Sometimes we sin by over-engineering love. Parents over-analyze the thoughts and intents of their children. Children over-analyze the motives and tone of voice of their parents. We judge one another, loading syllables with meaning, inferring, assuming, trying to peer into the depths of peoples’ hearts. But you know what? You’re not God. You’re not God. So stop it.
You know, this table, this meal has probably been one of the places where Christians have most sinned in this regard. And elders and pastors and theologians have led many astray by their own over-analysis of what’s going on here, drawing calculations, doing physics, complicating everything, when Jesus just told us to do this. He actually didn’t command us to think about it, to study it, to bow down to it, to pray to it, to fight over it. He told us to do it as a memorial of His love. In other words, it just means God loves you. That’s what it means.

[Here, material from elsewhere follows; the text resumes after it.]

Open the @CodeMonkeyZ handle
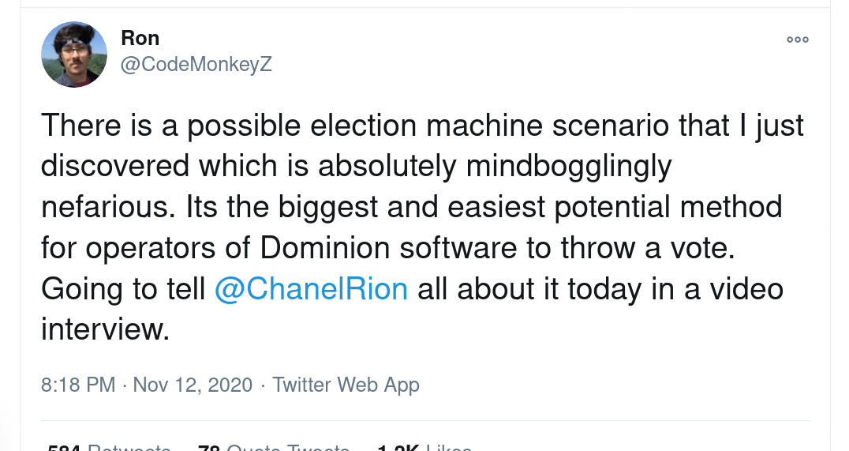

It means you’re sinner. It means you’re weak. It means you fail. It means painful things happen. It means you need grace. You need forgiveness. You need a Father who loves you. And this meal is God’s simple, insistent proclamation that He loves you. But not only that, He has loved you with an everlasting love, a love that started before the foundations of the world, a love that is fierce and deep, but you know what? Ultimately, God’s love is not complicated at all. He’s not worried about the details. He’s not worried about your distractions. He knows it all and smiles and shrugs and maybe he even chuckles a little, and then opens His arms. God is the Father of the prodigal, always looking down the road, always ready to run for His children. Don’t complicate this. Don’t do the math. Don’t try to figure it. You can’t. All this means is that God loves you. So come, eat, drink, and look around: You’re surrounded by His love.